Director, Security Operations

Director Of Security Operations

The Director of the Security Operations is an established cybersecurity leader responsible for strategic oversight, operational excellence, and continuous maturity of the SOC, ensuring 24/7 monitoring, detection, and response to cyber threats. This role leads multidisciplinary teams across security operations, threat intelligence, incident response, and engineering, aligning SOC activities with enterprise risk, business objectives, and regulatory requirements.

The Director will develop and execute SOC strategy, enhance detection and response capabilities, manage internal staff and MSSP partners, and ensure measurable improvements through KPIs such as MTTD, MTTR, and threat detection efficacy.

Job Duties

Strategic Leadership & Governance

• Develop and execute an enterprise SOC strategy aligned with corporate risk, security architecture, and business objectives.
• Oversee SOC governance including policies, processes, runbooks, and incident response playbooks.
• Define SOC goals, KPIs, SLAs, success metrics, and continuous improvement roadmaps.
• Provide briefings and actionable insights to the CISO, executive leadership, and the board on SOC posture, threat trends, and incident impact.
• Develop, standardize, and maintain core security governance documentation, including the Information Security Program, Incident Response Plan, and Security Policies and Procedures

Operational Excellence

• Lead 24/7 SOC operations ensuring high-quality monitoring, detection, analysis, threat hunting, and incident response.
• Oversee escalations for anomalous activities, vulnerabilities, and significant cyber events; ensure proper triage and coordinated response.
• Ensure protection and detection capabilities leverage modern analytics, automation, engineering, and industry-accepted cybersecurity architecture practices.
• Identify, categorize, and report SOC performance trends; continuously optimize processes to improve detection fidelity and reduce overall risk.

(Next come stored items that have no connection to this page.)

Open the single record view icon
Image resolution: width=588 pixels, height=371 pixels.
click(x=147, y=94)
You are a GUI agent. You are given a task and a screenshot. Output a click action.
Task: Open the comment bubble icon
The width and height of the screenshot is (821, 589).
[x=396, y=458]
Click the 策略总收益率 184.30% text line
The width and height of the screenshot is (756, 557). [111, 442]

Team Leadership & Workforce Development

• Lead, mentor, and develop SOC managers, engineers, analysts, and threat intelligence staff; build a high-performing and resilient SOC culture.
• Define staffing models, career pathways, training programs, and competency expectations.
• Maintain strong hiring, coaching, and retention practices to address talent shortages and burnout risks.

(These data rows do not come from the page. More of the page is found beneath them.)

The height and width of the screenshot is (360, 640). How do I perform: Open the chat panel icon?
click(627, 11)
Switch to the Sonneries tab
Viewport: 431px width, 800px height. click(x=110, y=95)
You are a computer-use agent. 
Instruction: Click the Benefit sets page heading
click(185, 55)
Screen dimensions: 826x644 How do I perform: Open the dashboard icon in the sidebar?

Technology, Tools & Engineering

• Oversee enterprise security monitoring, automation, endpoint, identity, network, and cloud detection capabilities
• Partner with architecture and engineering teams to tune detection rules, prevention signatures, and correlation logic.
• Manage SOC technology roadmap and recommend upgrades, emerging solutions, or automation enhancements.

Incident Response & Threat Management

• Direct cross-functional incident response, ensuring rapid mitigation, root-cause analysis, and post-incident reporting.
• Lead proactive threat hunting and ensure timely consumption of threat intelligence to anticipate and mitigate emerging risks.
• Ensure SOC integrates with enterprise crisis management, forensics, and business resilience functions.

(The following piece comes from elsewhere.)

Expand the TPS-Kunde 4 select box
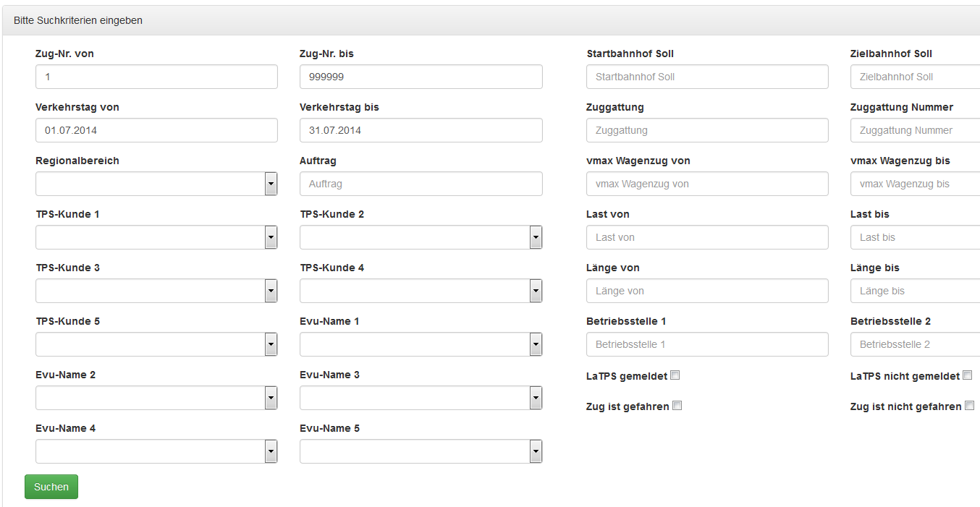 pyautogui.click(x=421, y=291)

Vendor, MSSP & Stakeholder Management

• Manage relationships with MDR, MSSP partners and security technology vendors; ensure high-quality service delivery and contract compliance.
• Coordinate with IT, cloud teams, legal, privacy, compliance, and business units during detection and response activities.
• Collaborate with Legal, Privacy, and Compliance teams to ensure SOC processes meet regulatory and data privacy requirements and provide documentation supporting security governance programs.

You Must Have

• 10+ years of progressive experience in security operations, cyber defense, or threat management, with at least 5+ years in SOC leadership.
• Proven hands-on technical background in: Firewalls, IDS/IPS, Endpoint protection/EDR, Email security, Network security, Incident response and digital investigations, Optimize detection logic, behavioral analytics, correlation rules, and automated response workflows
• Strong understanding of enterprise infrastructure: networking, storage, servers, cloud, identity, and logging technologies.
• Demonstrated ability to manage 24/7 operations and high-pressure incident scenarios.
• Effective communication skills with the ability to translate complex threats into clear, executive-level language.

We Value

• CISSP, CISM, GCIA, GCIH, CEH, or equivalent.
• Experience working in hybrid/multi-cloud environments and with modern cloud-native detection technologies.
• Experience optimizing SOC performance via automation, threat intelligence integration, KPI monitoring, and continuous improvement frameworks.
• Familiarity with MITRE ATT&CK, NIST CSF, ISO 27001, and SANS SOC maturity models.
• Strong leadership, decision-making, and crisis-management skills.
• Deep understanding of cybersecurity principles, threat actors, attack lifecycles, cryptographic concepts, and vulnerability management.
• Ability to maintain confidentiality and handle sensitive information with professionalism.
• Demonstrated commitment to innovation, operational excellence, and measurable security outcomes.

What's In It For You

• Join a team that truly values work-life integration and balance where your well-being comes first.
• Grow your career while diving into cutting-edge technologies and continuous learning opportunities.
• Help shape innovative IoT and control solutions that influence the everyday lives of millions.
• Channel your curiosity and passion for discovery while exploring new possibilities and bringing forward bold use cases that help us pioneer the future.